My first inclination is to think about how sound market-based solutions can be forged but I frequently run into one or more limitations that undermine market solutions. I believe that we can bring more market-based solutions to some government-sponsored programs that will serve the interests of both consumers and public accountability. As many of your readers know, I have been a proponent of publicly consumer-directed long-term services but I believe that current approaches have not dealt adequately with limitations on both the demand and supply sides of the market that require some level of government sponsorship to rectify. I believe that long-term services will always require some combination of public and private sponsorship in order to create effective markets and to make the costs palatable to the general public and affordable to the individual or family.

 

Q: Overall though, you paint a fairly bright view for the future, do you not?

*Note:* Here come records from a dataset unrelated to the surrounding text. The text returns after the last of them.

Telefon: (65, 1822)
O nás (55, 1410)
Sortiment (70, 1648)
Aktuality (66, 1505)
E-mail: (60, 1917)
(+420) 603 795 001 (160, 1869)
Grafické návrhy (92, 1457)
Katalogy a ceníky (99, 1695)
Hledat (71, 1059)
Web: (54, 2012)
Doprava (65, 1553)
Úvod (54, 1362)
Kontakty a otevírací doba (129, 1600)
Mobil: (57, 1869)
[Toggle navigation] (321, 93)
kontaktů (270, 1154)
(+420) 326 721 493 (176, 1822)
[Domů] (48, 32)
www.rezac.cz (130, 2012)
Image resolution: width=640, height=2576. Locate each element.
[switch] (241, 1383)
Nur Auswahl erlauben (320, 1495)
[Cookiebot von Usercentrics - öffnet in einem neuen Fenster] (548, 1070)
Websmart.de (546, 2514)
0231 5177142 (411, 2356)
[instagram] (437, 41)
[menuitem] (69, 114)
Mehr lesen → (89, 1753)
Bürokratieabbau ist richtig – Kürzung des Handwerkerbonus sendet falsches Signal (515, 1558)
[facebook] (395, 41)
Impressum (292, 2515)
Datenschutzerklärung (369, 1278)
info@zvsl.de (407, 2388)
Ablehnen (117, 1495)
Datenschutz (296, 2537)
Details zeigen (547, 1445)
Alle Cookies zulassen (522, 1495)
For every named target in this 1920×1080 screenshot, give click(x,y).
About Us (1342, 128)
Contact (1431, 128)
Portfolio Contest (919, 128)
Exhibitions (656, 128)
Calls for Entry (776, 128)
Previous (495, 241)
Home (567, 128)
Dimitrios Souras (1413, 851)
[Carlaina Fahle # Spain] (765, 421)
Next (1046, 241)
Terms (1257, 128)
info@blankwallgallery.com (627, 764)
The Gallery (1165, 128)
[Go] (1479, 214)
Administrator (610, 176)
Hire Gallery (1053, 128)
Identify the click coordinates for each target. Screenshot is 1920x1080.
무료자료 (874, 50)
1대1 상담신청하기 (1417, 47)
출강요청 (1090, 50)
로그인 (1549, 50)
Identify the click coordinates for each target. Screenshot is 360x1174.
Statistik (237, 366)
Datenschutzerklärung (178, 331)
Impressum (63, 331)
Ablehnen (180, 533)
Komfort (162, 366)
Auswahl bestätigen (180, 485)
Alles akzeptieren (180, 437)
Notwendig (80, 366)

A: I am optimist. There is much doom and gloom among both consumers and providers about managed care. Much of it is understandable but we do need to look to the future. While we are mired in the travails of the current system, I see a new system emerging one that will be in the interests of both consumers and providers. But, as I said before, the new system, while inevitable, will not come by itself. If the new system is to be responsive to the needs of TBI consumers and providers, the TBI community needs to organize itself and become a player in the emerging consumer-driven health care system of the future. The TBI community needs to make sure that the quality indicators that drive the new system address those issues that speak to the needs of TBI consumers. It will take the goodwill of many people and will require the participation of government to help create the level-playing field about which I spoke.

The shift from a payer-driven system that competes on a price and risk to the consumer-driven one that competes on price and quality is an exciting one. Quality competition is where the interests of both consumers and providers converge.